Posted: April 12, 2013 at 4:55 am   /   by

As Arizona debates the merits of a proposed plan to expand Medicaid, we should consider whether it’s even legal. As currently written, the plan is unconstitutional. That’s because it gives sweeping power to the Director of AHCCCS (Arizona’s Medicaid program) to make law, a job the state’s constitution says must be left to the legislature.

To pay Arizona’s share of the massive Medicaid expansion, the state will charge a “provider tax” to hospitals. But according to the draft language, legislators must relinquish their lawmaking authority to the unelected AHCCCS director, who determines the amount of the tax and can even choose who has to pay and who will be exempt.

Handing over the legislature’s power to an administrator is likely an attempt to get around the voter-approved Proposition 108, a state constitutional amendment that requires 2/3 of both chambers of the legislature to approve tax increases. There’s a narrow exception for fees that are set by state officers, which only require the normal majority vote. But to make an end-run around Prop 108, the plan ignores an even more fundamental constitutional principle: separation of powers.

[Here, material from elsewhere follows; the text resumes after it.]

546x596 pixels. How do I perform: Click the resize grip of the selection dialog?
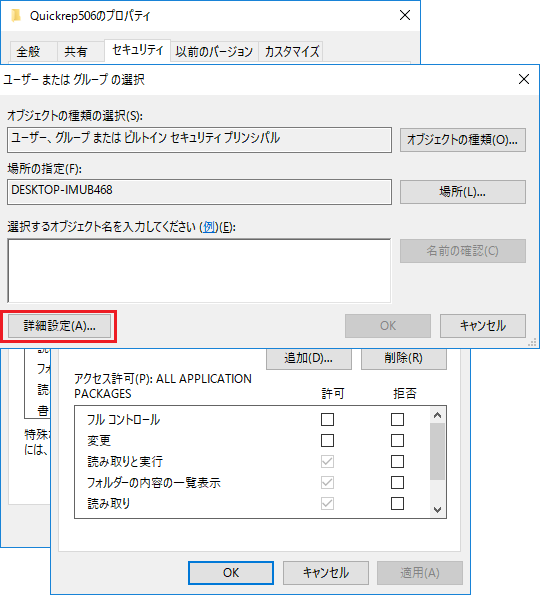[533, 342]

Both the federal and state constitutions divide government power into three distinct branches, which check and balance each other to protect individual liberty from concentrated power. The Arizona Constitution goes a step further than its federal counterpart, declaring that these powers must remain “separate and distinct.” Both constitutions assign the lawmaking power to the elected legislature to protect the people from the decisions of an unaccountable bureaucracy. The draft language blatantly ignores this important constitutional protection, consolidating the taxing power in the hands of a single unelected bureaucrat who is free to play favorites.

Arizona has a rich history of sheltering its citizens from federal overreach. State lawmakers should not ditch that tradition – and our own constitution – to do the federal government’s dirty work.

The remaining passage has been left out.